Yes, in the example it is very likely that capacity would not keep up with demand. The point is, however, that systems can be built to give the allusion of capacity as well as giving the hope of being served. Ethics aside, these kinds of systems are often required to meet real business costs and provide the expected value. Services usually can't afford to provide a one to one provider to consumer be it electronic or human.
Admittedly Raspberry Pi as an example is a bit extreme for this workload. But for fun, think about this. 3byte session token is ~16.7 million 4 billion if you go 4byte.
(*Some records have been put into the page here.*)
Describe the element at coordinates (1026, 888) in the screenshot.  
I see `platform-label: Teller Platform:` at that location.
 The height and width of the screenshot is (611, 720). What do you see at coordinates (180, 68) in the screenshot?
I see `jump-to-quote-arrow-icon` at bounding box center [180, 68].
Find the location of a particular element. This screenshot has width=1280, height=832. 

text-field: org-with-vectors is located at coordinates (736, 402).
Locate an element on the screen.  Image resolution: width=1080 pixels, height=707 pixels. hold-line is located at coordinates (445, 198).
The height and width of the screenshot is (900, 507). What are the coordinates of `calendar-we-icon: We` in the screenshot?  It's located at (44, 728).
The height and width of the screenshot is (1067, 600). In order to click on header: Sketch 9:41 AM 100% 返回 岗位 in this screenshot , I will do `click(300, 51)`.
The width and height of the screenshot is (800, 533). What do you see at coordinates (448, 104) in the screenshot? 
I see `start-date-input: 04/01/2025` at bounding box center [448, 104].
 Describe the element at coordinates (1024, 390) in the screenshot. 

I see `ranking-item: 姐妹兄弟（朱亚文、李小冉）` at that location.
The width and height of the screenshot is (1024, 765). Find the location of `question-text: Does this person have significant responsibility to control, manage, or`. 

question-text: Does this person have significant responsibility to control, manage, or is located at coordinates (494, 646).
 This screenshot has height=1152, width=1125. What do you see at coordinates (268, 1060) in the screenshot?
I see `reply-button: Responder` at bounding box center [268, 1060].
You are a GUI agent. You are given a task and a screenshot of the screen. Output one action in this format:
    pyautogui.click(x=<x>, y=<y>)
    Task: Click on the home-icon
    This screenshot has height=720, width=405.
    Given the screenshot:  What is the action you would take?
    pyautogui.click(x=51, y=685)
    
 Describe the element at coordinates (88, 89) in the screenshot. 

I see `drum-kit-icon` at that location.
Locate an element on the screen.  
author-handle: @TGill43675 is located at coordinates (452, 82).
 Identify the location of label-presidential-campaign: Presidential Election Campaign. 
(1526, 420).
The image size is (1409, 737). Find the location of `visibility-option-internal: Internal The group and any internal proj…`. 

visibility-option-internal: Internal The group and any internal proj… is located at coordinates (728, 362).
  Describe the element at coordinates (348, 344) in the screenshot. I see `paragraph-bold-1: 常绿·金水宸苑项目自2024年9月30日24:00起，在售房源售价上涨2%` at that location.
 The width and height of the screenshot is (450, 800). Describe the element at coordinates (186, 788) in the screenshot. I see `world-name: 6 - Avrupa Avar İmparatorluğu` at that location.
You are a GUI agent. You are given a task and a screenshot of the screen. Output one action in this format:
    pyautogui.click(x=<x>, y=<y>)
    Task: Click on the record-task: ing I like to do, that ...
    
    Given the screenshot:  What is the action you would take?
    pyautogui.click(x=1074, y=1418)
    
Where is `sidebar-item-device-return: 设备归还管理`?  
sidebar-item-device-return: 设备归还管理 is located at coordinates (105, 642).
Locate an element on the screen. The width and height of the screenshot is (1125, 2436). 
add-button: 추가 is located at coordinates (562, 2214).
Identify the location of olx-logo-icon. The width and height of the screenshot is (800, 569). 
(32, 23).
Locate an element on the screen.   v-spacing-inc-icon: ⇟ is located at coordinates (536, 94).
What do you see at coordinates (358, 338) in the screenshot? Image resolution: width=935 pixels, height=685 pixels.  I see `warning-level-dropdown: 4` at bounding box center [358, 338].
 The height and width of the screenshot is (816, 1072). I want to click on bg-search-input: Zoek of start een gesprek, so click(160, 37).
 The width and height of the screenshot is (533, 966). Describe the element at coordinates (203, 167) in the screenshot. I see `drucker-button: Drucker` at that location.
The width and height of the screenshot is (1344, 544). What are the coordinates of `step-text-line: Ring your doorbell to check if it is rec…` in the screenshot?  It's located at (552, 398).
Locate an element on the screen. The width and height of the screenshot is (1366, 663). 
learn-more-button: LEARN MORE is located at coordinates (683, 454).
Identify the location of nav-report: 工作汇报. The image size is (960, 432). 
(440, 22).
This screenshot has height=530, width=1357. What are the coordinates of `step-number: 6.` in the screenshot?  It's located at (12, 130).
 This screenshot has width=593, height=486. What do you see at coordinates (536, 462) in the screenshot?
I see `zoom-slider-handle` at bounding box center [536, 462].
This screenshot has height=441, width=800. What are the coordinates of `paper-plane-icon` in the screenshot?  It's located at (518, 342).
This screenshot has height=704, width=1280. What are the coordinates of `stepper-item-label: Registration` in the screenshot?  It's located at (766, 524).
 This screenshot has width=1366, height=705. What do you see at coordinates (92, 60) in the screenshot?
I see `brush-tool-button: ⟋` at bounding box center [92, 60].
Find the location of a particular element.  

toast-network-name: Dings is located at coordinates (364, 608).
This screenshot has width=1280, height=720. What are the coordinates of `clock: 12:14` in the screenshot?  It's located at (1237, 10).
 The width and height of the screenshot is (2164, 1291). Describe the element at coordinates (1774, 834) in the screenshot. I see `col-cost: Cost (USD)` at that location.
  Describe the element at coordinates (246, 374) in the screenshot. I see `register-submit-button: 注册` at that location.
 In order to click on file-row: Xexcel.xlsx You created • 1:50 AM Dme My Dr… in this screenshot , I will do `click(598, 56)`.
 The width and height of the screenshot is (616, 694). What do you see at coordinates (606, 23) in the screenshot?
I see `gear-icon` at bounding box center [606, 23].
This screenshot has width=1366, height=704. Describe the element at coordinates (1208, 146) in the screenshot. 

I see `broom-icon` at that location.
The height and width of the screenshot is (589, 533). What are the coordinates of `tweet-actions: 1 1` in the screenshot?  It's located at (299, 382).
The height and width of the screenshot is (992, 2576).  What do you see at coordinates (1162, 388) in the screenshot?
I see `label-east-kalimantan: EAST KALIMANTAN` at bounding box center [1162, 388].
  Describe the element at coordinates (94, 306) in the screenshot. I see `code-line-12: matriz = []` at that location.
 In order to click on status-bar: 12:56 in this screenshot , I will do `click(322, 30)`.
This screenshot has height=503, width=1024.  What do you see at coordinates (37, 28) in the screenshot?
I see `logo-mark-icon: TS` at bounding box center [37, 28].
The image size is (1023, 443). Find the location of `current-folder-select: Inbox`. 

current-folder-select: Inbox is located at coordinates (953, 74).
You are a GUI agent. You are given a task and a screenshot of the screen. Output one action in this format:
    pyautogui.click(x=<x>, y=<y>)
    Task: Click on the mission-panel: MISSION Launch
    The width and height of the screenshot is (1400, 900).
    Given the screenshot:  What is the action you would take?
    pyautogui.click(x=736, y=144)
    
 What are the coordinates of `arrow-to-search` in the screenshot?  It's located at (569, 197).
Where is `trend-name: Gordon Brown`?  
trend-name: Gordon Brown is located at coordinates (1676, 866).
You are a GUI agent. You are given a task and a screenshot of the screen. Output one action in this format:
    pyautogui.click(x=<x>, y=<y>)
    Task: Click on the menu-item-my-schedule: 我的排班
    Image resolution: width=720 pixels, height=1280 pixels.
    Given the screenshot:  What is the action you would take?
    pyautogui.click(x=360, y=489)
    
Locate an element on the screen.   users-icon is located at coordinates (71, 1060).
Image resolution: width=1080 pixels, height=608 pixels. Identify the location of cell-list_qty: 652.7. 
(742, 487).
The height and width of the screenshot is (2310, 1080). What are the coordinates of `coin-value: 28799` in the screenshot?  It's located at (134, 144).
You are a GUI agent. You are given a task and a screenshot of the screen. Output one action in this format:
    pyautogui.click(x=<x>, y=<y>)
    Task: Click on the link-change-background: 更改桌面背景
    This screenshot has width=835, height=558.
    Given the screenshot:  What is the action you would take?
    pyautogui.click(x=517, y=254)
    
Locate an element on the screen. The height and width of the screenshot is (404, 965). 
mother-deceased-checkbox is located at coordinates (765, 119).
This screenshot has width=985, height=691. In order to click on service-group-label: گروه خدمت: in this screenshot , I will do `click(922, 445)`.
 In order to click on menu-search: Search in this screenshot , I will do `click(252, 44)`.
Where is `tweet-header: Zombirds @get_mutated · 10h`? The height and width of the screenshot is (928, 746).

The Pi has 512MB of memory. 16.7 million bytes is about 50MB. So lets say you load embedded linux, a small web server, and support tools hmm 32MB. Think you web developers out there could write a website in perl, c, or c++ with only 430 MB of memory? You couldn't get too crazy with images, but I think someone out there could do it.
But what about session data? You can architect the system to server only one person at a time. Hopefully the profile on each person on the healthcare.gov website is not so large that you couldn't sneak it somewhere into your 430MB website.
It is worth noting that a raspberry pie computer could handle the work load of all the requests for healthcare.gov with correct load balancing and queuing. For PR you would need to set some expectation such as estimated wait time to get into the system, however your customer base would at least know that the system is working and that they just need to wait their turn due to the high demand. It is incorrect for most systems to be architected to assume everyone who accesses your system gets helped right away. The only exception to that would be an emergency response system where peoples well being is at stake. Look at many classic support call lines for major companies. Though they often have certain shortcuts based on how much you pay them, they have queuing systems that means regardless of how many millions of dollars a second you are losing, they may not be able to help you for x period of time.
It is reasonable that healthcare.gov could not complete transactions with each person visiting immediately. It is not reasonable for a lack of a system advising users of either estimated wait time or at minimum notification that they have a place in line and that they will be helped at some point in the future with no further requirement of action on their part. Any developer or software/system architect creating a transactional system big or small would be wise to first code-in this mechanism. It will save them headaches, and maybe a weekend, at some point in the future.
The issue could easily be solved by the application administrators implementing a waiting room or queuing system. Since the system was contracted out, we apparently need to blame Connecture, not the federal government for any shortfalls in the system.